Nie masz konta? Zarejestruj się

Powiat chrzanowski

Gdyby myśliwi odstawili strzelby, za dwa lata dzik byłby w każdym ogródku

06.11.2016 09:25 | 10 komentarzy | 8 831 odsłon | Anna Jarguz
Ostatnia aktualizacja: 06.11.2016 16:00

Tak twierdzi Wiesław Patyk, prezes Koła Łowieckiego Diana. W sobotę, wraz z przeszło setką myśliwych, wziął udział w polowaniu, inaugurującym obchody powiatowego Hubertusa. Ustrzelili siedem dzików, dwa lisy i bażanta.

10
Gdyby myśliwi odstawili strzelby, za dwa lata dzik byłby w każdym ogródku
Po polowaniu myśliwi spotkali się na biesiadzie w libiąskim ośrodku Megalopark Szyjki
Wiesz coś więcej na ten temat? Napisz do nas

Królem polowania został Bartłomiej Jekiel z Libiąża, członek Koła Łowieckiego Łoś. Sam zastrzelił dwa dziki. To jego rekord. Poluje zaledwie od dwóch miesięcy.
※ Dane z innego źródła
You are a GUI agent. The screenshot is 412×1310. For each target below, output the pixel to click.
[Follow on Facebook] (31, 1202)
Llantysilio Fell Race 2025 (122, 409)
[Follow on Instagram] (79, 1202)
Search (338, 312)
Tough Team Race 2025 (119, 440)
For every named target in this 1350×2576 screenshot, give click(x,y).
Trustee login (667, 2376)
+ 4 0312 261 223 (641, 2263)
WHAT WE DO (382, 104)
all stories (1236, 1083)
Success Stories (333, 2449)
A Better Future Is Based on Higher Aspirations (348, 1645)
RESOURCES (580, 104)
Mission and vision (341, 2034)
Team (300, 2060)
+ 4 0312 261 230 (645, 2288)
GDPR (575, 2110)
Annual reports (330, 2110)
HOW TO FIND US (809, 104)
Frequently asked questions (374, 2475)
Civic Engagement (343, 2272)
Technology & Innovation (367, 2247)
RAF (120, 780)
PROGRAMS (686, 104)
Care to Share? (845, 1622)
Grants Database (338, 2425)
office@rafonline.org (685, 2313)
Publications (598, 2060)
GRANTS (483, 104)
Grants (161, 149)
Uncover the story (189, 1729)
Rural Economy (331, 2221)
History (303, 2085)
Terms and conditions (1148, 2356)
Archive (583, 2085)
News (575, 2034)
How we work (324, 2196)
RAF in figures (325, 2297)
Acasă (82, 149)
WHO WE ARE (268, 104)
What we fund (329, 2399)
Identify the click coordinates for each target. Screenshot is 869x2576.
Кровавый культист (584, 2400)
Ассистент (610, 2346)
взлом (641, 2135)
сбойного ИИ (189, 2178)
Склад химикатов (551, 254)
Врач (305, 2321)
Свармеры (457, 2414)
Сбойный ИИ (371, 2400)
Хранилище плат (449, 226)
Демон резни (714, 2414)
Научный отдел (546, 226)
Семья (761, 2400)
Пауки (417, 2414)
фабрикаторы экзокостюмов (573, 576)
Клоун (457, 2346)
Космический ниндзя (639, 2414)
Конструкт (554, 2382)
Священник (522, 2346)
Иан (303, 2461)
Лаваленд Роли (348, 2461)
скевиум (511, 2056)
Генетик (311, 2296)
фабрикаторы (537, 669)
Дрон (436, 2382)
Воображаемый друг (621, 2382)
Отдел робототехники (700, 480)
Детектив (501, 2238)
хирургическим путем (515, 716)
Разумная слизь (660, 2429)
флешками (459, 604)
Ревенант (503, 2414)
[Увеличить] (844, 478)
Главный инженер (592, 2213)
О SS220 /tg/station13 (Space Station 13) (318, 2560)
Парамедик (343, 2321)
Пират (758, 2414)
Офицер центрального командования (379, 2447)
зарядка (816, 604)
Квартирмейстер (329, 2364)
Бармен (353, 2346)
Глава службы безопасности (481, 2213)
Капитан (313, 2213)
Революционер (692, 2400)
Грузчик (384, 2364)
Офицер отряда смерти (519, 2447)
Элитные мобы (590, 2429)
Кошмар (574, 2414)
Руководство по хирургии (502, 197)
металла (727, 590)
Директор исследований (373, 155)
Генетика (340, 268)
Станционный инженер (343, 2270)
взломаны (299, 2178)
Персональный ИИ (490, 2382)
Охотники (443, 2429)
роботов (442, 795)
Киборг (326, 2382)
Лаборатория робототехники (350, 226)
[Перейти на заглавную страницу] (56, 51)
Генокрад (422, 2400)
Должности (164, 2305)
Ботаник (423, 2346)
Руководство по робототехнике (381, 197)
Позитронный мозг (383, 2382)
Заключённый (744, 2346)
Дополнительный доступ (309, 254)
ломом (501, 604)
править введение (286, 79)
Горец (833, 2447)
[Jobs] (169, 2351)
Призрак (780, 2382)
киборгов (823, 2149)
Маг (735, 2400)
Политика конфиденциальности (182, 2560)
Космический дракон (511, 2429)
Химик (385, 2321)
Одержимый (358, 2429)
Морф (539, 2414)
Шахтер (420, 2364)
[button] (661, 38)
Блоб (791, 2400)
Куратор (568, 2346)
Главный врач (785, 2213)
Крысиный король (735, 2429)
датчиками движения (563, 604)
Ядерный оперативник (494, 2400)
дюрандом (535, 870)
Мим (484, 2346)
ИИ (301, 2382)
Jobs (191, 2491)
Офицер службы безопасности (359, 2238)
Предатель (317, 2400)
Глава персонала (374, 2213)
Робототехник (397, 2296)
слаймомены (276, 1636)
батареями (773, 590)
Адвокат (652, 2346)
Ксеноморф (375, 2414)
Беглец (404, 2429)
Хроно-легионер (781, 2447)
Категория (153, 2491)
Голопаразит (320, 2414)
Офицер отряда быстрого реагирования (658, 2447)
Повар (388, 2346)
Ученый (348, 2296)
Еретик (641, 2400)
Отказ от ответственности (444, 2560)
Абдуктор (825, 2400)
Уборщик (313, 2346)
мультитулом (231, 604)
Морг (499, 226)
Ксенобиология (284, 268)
- W mojej rodzinie tata jest myśliwym, wujek. Od niedawna i ja kultywuję tradycję. Choć od dziecka chodziłem z ojcem na polowania, musiałem dojrzeć, by samemu brać w nich udział - mówi Bartłomiej Jekiel.

Ma świadomość, że wiele osób krytykuje myśliwych za zabijanie zwierząt.

- Dzików przybywa. Ludzie zaczynają się ich obawiać. Ale potem nie pozwalają nam polować - dziwi się.

- Myślistwo nie polega wyłącznie na zabijaniu zwierzyny. Jej pozyskiwanie jest na samym końcu. Zajmujemy się przede wszystkim hodowlą, dokarmianiem, walką z kłusownikami. Polować musimy. Gdybyśmy odłożyli strzelby na dwa lata, dziki chodziłyby ludziom w ogródkach - podkreśla Wiesław Patyk, organizator Powiatowego Hubertusa.